The initial population of size 20 was randomly initialized by solutions from the exploration part. Additionally, combinations of three of the best solutions for the model hyperparameters and two of the best signal-processing parameters were included in the initial population. This way, we utilized the search from the exploration part and helped the model speed up the search, while still allowing it to explore the search space. Once all of the initial genotypes have been evaluated, new ones are created when a GPU is available for the computation. The new individuals are created based on the tournament selection and parent breeding described above. To support faster convergence of the algorithm, we include elitism by adding 3, so far, best-performing individuals to the pool of tournament candidates and decrease the mutation rate to 0.05. The parameter search stops when a convergence criterion is met, or when 150 iterations were evaluated.

In this study, we monitor four metrics, kappa score, F1 score, an area under the receiver operating characteristic (AUROC), and an area under the precision-recall curve (AUPRC). All of those metrics can be used when working with imbalanced data and were also used in previous studies on this dataset, see Nejedly et al (2019b).

We decided to use the kappa score as a fitness function to evaluate the solutions found by the GA. The interpretability of Cohen's kappa is more intuitive than that of the F1. Compared to a macro F1, Cohen's kappa is a more strict metric as it also considers a probability of random agreement in the final score.

The kappa metric is used to measure how closely the classified instances match the ground truth labels while controlling the accuracy of a random classifier (Cohen 1960). The interpretation of Cohen's kappa (McHugh 2012) is summarized in table 3 with a described level of agreement between the raters and the responding percentage of data accuracy. The general kappa score can be computed as follows:

$$\begin{equation*}K = \frac{{{\text{Agreement}} - {\text{Agreement Chance}}}}{{1 - {\text{Agreement Chance}}}}.\end{equation*}$$

The GA needed around ten days of computing on a single GPU to find both optimized solutions. While this is a huge improvement over the approximated 180 years that would be needed for a grid search, there is still room to bring the computing time down with methods currently researched in neural architecture search (NAS) (Xie et al 2023). Some of the methods that reduce the computational time that could be transferred to hyperparameter optimization are downscaled dataset methods, learning curve extrapolation, performance predictors, or a parameter- or architecture-level methods that require no training to rank them based on estimated score. These methods would, however, require more thorough research in the field of signal processing, as they are mainly explored with image datasets. Another limitation of this study is that it is merely focused on optimization with the GA. We decided to use the GA based on its success in both hyperparameters optimization for deep learning (DL) (Darwish et al 2020), and its successful applications in NAS (Liu et al 2021). This work can thus be further expanded by designing optimization algorithms that would design the whole architecture of the neural network. The optimized model from this study can be further utilized for applications such as epileptic seizure prediction (Kiral-Kornek et al 2018) or noise detection in iEEG (Nejedly et al 2019a).
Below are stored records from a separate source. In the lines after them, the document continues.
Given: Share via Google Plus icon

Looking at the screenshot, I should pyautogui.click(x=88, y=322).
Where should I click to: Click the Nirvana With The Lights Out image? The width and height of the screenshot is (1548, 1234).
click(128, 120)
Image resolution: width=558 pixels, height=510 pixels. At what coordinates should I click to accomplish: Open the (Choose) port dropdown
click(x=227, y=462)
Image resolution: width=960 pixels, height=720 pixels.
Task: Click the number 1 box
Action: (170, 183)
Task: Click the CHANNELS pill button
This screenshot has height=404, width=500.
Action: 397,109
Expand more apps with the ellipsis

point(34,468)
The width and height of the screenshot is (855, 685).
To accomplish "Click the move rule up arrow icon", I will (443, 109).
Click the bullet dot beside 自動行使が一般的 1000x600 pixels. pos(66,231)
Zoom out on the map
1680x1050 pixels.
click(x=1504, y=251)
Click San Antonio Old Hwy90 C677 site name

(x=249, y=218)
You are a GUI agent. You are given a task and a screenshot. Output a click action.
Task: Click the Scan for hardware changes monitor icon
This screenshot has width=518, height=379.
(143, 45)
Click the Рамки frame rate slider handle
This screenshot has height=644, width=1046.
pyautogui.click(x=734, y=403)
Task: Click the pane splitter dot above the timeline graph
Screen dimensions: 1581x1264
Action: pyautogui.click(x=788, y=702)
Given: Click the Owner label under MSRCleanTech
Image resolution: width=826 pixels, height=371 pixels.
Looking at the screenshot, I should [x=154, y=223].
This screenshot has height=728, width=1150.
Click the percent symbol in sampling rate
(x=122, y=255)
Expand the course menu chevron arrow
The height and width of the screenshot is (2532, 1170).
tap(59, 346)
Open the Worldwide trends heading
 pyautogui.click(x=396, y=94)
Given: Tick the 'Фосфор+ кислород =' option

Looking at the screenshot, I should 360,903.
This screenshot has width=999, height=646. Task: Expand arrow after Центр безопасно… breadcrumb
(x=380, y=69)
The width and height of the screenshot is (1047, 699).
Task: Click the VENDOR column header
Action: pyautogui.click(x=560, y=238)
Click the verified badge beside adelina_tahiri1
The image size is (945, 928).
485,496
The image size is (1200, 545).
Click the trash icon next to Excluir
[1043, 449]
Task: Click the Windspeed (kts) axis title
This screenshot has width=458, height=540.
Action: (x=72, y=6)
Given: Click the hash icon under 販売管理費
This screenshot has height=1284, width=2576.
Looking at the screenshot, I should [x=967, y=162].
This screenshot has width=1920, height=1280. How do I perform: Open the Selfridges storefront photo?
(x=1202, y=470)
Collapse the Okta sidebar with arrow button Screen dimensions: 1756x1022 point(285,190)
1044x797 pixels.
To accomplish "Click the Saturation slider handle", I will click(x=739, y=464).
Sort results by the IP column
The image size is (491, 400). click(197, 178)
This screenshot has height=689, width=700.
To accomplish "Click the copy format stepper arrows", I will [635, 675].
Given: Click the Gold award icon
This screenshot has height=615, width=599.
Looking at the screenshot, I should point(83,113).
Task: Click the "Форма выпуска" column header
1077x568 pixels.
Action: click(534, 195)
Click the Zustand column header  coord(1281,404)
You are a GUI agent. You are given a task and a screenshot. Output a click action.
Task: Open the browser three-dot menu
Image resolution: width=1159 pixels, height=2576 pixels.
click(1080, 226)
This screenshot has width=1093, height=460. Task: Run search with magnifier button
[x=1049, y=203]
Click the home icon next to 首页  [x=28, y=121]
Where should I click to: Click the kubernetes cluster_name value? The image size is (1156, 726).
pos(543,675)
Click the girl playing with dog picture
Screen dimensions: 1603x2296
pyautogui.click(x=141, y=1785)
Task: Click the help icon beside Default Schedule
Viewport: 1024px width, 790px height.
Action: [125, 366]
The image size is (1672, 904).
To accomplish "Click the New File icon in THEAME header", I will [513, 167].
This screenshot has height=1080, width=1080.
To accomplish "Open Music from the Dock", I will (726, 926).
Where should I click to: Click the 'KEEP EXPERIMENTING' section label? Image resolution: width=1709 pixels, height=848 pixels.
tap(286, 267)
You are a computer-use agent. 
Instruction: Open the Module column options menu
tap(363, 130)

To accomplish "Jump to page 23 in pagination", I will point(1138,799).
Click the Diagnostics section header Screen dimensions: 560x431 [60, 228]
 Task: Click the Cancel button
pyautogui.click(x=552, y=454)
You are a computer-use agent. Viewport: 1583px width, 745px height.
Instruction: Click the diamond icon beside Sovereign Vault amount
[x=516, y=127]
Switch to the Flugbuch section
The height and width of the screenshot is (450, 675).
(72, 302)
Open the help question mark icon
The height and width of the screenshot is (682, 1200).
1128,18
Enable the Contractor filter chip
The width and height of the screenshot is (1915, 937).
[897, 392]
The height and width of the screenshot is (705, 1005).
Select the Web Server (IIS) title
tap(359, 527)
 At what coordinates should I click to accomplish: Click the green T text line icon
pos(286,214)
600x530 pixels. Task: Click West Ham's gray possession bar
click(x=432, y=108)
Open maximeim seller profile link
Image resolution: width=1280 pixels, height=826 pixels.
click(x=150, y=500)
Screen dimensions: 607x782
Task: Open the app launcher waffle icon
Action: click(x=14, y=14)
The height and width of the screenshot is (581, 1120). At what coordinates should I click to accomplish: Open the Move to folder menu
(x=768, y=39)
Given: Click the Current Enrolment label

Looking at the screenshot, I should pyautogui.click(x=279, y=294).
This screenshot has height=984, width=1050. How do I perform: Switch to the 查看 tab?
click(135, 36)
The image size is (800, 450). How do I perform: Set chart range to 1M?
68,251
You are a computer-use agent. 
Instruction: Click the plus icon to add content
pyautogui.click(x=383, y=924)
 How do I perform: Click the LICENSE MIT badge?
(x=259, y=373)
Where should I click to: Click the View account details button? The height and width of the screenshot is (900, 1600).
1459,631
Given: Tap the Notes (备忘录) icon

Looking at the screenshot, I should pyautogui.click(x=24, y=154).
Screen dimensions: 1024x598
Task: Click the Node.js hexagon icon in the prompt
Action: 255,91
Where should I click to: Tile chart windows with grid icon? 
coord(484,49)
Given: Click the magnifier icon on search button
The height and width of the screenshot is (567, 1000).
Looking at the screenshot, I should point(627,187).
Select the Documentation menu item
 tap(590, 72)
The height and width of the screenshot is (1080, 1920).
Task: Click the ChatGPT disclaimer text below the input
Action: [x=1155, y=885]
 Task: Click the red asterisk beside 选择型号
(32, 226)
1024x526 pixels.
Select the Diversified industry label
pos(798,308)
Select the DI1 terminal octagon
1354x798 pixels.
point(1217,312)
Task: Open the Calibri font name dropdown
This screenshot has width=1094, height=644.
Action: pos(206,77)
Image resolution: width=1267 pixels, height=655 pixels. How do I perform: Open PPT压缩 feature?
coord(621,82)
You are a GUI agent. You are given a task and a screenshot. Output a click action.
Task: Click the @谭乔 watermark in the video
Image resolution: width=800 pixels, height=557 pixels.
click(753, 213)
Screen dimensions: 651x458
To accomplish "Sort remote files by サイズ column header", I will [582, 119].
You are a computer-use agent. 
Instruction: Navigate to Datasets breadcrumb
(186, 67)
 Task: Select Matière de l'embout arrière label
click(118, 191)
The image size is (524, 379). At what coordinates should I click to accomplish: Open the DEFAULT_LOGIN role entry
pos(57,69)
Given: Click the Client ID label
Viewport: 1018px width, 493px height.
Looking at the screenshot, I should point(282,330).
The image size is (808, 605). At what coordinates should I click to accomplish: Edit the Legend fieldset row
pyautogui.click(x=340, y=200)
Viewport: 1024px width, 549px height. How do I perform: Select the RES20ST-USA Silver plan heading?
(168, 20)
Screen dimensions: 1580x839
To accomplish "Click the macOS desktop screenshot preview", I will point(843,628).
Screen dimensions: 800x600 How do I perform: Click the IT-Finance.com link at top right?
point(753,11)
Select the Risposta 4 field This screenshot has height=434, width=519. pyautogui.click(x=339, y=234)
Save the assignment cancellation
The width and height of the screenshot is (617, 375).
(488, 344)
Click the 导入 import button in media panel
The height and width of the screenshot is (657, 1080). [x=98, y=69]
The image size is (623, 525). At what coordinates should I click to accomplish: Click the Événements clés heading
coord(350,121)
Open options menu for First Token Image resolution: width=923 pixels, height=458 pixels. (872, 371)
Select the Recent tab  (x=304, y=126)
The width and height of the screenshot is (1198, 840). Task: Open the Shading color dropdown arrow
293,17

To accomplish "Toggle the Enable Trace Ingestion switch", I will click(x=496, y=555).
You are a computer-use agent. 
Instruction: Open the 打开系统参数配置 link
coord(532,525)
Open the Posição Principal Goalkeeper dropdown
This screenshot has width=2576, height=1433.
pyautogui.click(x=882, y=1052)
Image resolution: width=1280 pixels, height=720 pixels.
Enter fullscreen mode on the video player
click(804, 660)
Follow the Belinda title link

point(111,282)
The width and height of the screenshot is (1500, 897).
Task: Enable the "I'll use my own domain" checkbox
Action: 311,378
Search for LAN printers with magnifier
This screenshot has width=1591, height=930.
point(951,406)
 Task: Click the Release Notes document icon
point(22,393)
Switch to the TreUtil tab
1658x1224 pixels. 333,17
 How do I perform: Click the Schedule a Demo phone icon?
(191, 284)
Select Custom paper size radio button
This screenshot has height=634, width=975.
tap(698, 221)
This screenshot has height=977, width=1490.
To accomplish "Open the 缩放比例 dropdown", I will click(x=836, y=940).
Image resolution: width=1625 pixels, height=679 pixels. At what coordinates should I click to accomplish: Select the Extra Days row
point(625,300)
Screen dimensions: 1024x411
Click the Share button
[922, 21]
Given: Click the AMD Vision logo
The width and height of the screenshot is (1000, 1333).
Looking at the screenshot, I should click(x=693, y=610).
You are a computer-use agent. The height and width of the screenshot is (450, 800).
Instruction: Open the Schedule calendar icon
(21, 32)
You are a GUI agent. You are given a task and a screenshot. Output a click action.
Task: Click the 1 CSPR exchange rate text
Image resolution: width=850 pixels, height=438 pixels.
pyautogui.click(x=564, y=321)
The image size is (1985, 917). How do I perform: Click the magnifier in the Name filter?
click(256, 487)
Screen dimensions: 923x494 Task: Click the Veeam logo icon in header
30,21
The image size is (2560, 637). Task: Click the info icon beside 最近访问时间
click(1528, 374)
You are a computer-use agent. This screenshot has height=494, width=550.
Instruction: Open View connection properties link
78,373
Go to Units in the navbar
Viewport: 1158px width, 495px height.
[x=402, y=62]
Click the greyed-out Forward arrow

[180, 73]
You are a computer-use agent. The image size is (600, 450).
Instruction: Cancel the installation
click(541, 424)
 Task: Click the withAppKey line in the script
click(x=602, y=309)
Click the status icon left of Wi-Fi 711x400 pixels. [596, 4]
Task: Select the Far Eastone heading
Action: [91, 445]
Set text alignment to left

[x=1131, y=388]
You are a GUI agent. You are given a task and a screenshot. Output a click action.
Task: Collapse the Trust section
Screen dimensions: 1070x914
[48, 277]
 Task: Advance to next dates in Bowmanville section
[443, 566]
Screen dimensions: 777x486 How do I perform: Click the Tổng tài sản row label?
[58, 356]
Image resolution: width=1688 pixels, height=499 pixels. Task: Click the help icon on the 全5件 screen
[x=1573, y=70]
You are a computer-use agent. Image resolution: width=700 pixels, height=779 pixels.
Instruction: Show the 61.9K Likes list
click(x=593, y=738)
This study was carried out in accordance with the approval of the Mayo Clinic Institutional Review Board with written informed consent from all subjects. The protocol was approved by the Mayo Clinic Institutional Review Board and St. Anne's University Hospital Research Ethics Committee and the Ethics Committee of Masaryk University. All subjects gave written informed consent in accordance with the Declaration of Helsinki. All methods were performed in accordance with the relevant guidelines and regulations.